永久に失われたその言葉が、私の心に呪いのように突き刺さった。
「うああああああああああああっ!!」
私の絶叫だけが、静寂が去った後の庭に虚しく響き渡った。
なぜだ。なぜ世界は、彼女を奪った。
何の罪もない彼女が、なぜこんな理不尽な死を迎えなければならなかったのか。
その日、私は誓ったのだ。
泣きじゃくる赤ん坊のユッコを抱きしめながら。
必ず原因を突き止め、それを是正する。
このふざけた世界の仕組みを暴き、ねじ伏せてでも、娘を守り抜くと。
◇
妻の死後、私は地位を捨て、狂ったように研究に没頭した。
世界各地の古代遺跡を巡り、文献を漁り、そして辿り着いた真実。
それはあまりにも皮肉で、残酷なものだった。
この世界の地下深くに眠る『熱脈鎮響壁』。
それは太古の魔法文明が残した、星を救うための装置だった。
本来、この星は太陽の恵みが届かない極寒の地だ。そのままでは生命など育たない。
だから彼らは、地上で生まれる「音(振動)」を集め、それを「熱」に変換して大地を温めるシステムを作り上げたのだ。
壁は、守り神だった。
人々が歌い、笑い、生活音を立てることが、そのまま暖房の燃料となる。
なんと合理的で、美しいシステムだろうか。
だが、神の作った機械も、永遠ではなかった。
長い年月を経て、メンテナンスを怠ったシステムは暴走し、制御不能となった結果、壁は余分な音だけでなく、生まれたばかりの音までをも瞬時に吸い込み、過剰な熱を生み出すようになった。
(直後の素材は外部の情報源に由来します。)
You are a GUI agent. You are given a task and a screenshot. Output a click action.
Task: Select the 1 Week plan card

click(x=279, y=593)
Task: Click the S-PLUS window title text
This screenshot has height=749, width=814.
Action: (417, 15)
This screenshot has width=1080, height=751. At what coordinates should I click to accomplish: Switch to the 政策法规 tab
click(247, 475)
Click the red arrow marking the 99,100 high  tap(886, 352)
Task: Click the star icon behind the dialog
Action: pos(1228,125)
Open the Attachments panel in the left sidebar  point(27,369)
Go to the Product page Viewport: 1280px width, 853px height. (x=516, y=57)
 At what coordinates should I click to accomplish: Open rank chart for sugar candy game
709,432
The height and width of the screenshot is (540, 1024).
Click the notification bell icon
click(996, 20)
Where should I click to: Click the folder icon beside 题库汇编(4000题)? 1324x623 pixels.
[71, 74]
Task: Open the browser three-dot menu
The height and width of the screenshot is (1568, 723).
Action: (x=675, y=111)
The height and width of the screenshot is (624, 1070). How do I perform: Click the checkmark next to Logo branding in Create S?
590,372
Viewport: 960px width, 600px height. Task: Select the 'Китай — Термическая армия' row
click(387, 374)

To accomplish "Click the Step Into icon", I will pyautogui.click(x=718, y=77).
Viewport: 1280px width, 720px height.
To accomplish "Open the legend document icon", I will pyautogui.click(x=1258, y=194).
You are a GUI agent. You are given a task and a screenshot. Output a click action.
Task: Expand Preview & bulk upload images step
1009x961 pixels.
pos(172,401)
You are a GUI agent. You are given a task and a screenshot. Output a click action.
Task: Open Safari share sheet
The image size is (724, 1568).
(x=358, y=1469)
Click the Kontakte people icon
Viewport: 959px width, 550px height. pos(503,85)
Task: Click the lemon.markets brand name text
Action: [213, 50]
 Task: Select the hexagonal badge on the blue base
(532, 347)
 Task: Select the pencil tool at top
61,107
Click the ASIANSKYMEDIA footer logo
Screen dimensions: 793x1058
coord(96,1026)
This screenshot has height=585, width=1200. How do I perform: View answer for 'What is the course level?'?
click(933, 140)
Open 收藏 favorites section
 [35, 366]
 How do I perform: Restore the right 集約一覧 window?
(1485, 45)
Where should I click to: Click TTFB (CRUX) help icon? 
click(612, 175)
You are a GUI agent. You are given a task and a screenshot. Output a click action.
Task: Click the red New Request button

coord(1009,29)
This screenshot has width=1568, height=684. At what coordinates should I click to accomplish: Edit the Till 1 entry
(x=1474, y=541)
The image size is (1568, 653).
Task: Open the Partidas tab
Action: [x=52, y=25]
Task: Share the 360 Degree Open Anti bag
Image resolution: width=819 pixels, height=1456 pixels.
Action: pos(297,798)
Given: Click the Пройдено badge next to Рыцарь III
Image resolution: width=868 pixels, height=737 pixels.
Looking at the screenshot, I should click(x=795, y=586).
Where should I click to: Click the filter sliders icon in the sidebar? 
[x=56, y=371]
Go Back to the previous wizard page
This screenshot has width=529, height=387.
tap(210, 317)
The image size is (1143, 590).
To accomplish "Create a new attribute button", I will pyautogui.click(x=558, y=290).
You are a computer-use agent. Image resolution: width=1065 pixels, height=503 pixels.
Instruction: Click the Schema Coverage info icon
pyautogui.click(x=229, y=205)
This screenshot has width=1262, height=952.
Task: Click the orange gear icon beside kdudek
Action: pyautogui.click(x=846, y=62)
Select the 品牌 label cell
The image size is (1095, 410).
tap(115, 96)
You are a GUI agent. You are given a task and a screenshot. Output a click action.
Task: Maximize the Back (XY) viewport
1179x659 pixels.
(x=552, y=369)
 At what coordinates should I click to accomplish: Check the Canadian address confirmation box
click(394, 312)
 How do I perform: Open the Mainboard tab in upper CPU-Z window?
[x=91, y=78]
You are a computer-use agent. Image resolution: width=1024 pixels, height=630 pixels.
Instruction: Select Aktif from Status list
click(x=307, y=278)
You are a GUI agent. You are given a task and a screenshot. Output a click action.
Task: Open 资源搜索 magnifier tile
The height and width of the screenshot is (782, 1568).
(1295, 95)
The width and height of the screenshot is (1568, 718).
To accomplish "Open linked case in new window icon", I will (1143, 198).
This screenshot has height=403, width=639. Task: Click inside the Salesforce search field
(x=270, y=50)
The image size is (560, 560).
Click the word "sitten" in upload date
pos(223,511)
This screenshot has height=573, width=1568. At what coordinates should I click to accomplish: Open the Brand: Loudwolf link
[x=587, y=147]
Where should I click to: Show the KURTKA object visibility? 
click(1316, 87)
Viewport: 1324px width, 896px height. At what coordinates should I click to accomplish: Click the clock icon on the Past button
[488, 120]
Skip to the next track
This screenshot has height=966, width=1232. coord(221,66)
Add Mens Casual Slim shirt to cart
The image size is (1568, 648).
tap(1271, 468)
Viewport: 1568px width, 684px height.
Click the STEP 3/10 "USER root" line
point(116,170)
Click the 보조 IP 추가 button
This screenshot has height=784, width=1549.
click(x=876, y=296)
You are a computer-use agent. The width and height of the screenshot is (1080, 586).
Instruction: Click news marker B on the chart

妻を殺したあの現象は、壁が一瞬だけ吸引力を加速させた、ほんの小さな「くしゃみ」のようなものだったのだ。
そして今、壁は完全な暴走を起こそうとしている。
『大静寂』。
世界の全ての音を吸い尽くし、その果てに待っているのは、蓄積された熱エネルギーによる星の爆発だ。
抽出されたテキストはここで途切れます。